Very mysterious. @bgamari any idea what might cause the strange behaviour that @michalt reports above?

michalt added a subscriber: kavon.Jun 15 2017, 12:45 PM
  • Revert perf thresholds for T13701
  • Update perf threshold for T13379 on osx

I've change the threshold for T13379 on OSX. According to the comment in the test, on OSX we already had 9% higher allocation and this patch simply pushes this above the 10% threshold. So this seems to be in line with slight increase in allocation for some programs.

But T13701 is weird. It does seem it's sensitive to the system load (?!). When validating locally with CPUS=8 it fails due to *high* allocation, when validating with CPUS=2 it fails due to too *low* allocation. So for now I've just reverted any changes I did to the thresholds (they should be the same as we currently have in HEAD).
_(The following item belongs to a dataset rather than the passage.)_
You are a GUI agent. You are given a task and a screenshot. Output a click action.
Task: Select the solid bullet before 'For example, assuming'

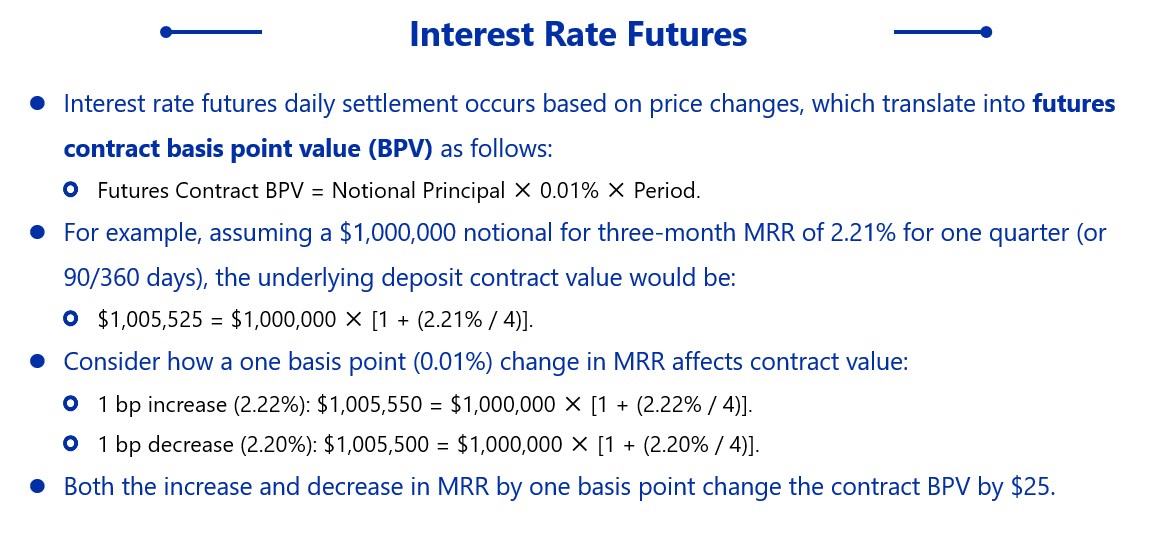38,233
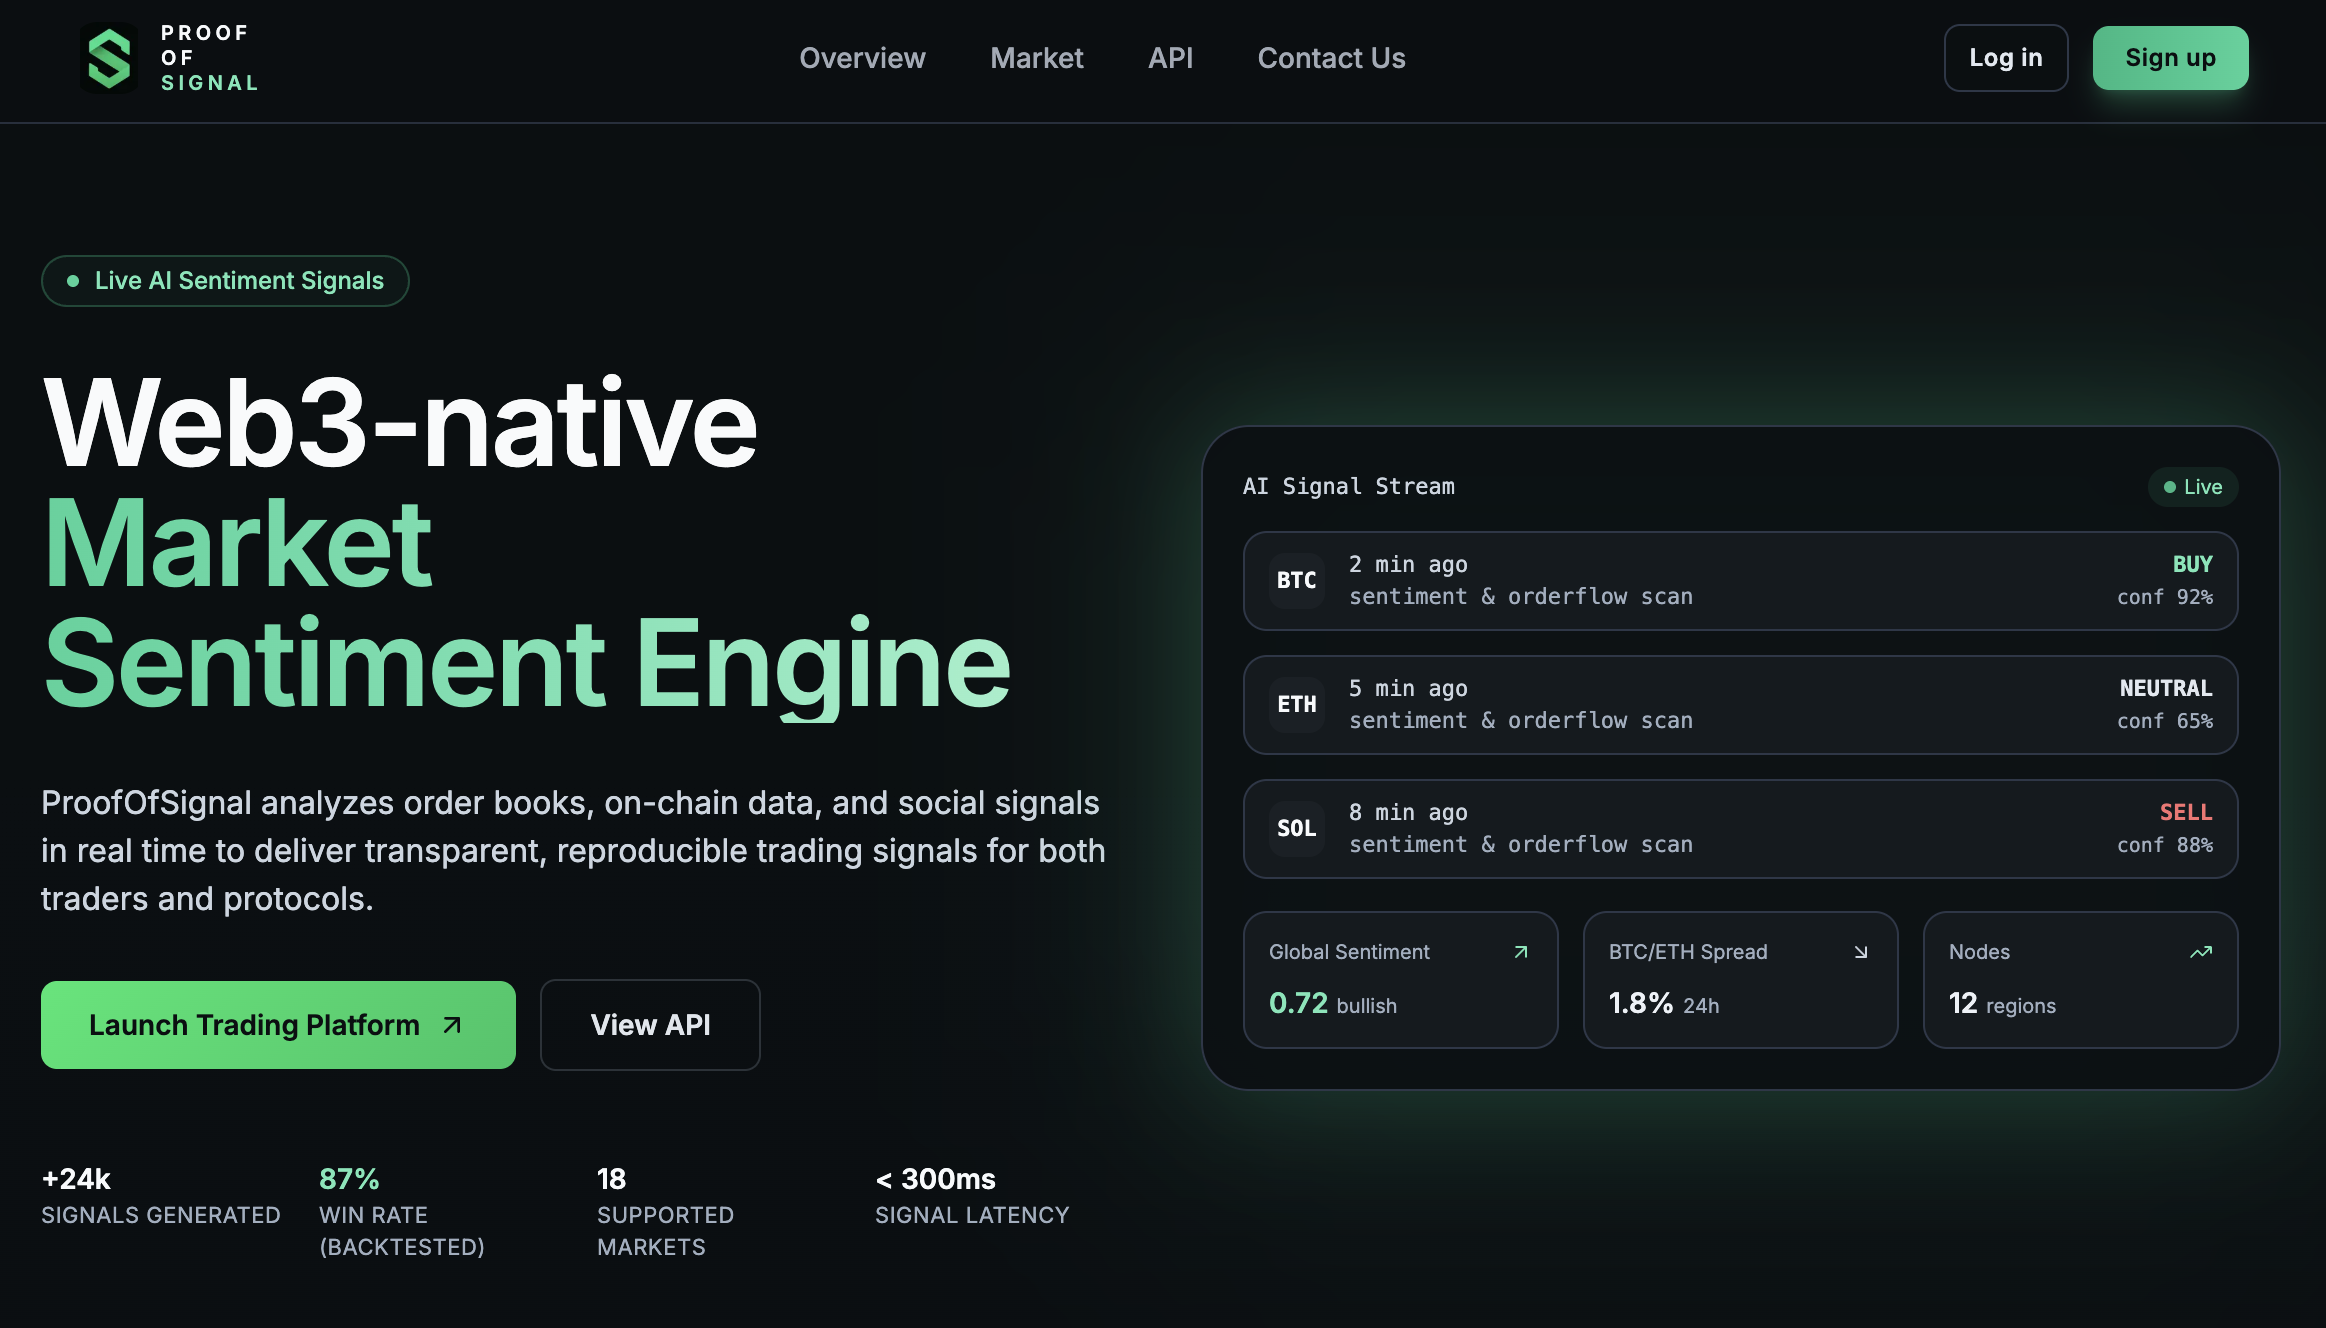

So I've recompiled GHC without this diff to see if this changes anything (at 0058a3490f which was HEAD on June 9th). And it reproduces - under heavy load the test fails due to too high allocation, run by itself it fails due to too low allocation.
From ./validate on a loaded system:

    Expected    T13701(normal) bytes allocated: 2511285600 +/-10%
    Lower bound T13701(normal) bytes allocated: 2260157040 
    Upper bound T13701(normal) bytes allocated: 2762414160 
    Actual      T13701(normal) bytes allocated: 3127866896 
    Deviation   T13701(normal) bytes allocated:       24.6 %
*** unexpected stat test failure for T13701(normal)

In the same source tree/build, but running by itself on an idle system:

> make TEST=T13701
[...]
    Expected    T13701(normal) bytes allocated: 2511285600 +/-10%
    Lower bound T13701(normal) bytes allocated: 2260157040
    Upper bound T13701(normal) bytes allocated: 2762414160
    Actual      T13701(normal) bytes allocated: 2187784192
    Deviation   T13701(normal) bytes allocated:      -12.9 %
*** unexpected stat test failure for T13701(normal)

So whatever is happening here, it seems it's unrelated to my change.

bgamari edited edge metadata.Jun 16 2017, 3:27 PM

But T13701 is weird. It does seem it's sensitive to the system load (?!). When validating locally with CPUS=8 it fails due to *high* allocation, when validating with CPUS=2 it fails due to too *low* allocation. So for now I've just reverted any changes I did to the thresholds (they should be the same as we currently have in HEAD).

Indeed I've noticed that allocations tend to fluctuate with system load. I sometimes see test failures during parallel validations which then vanish when I run just the failing test alone. It's a rather frustrating thing to reproduce and debug, so I've just accepted that this is the way the world works.

This revision was automatically updated to reflect the committed changes.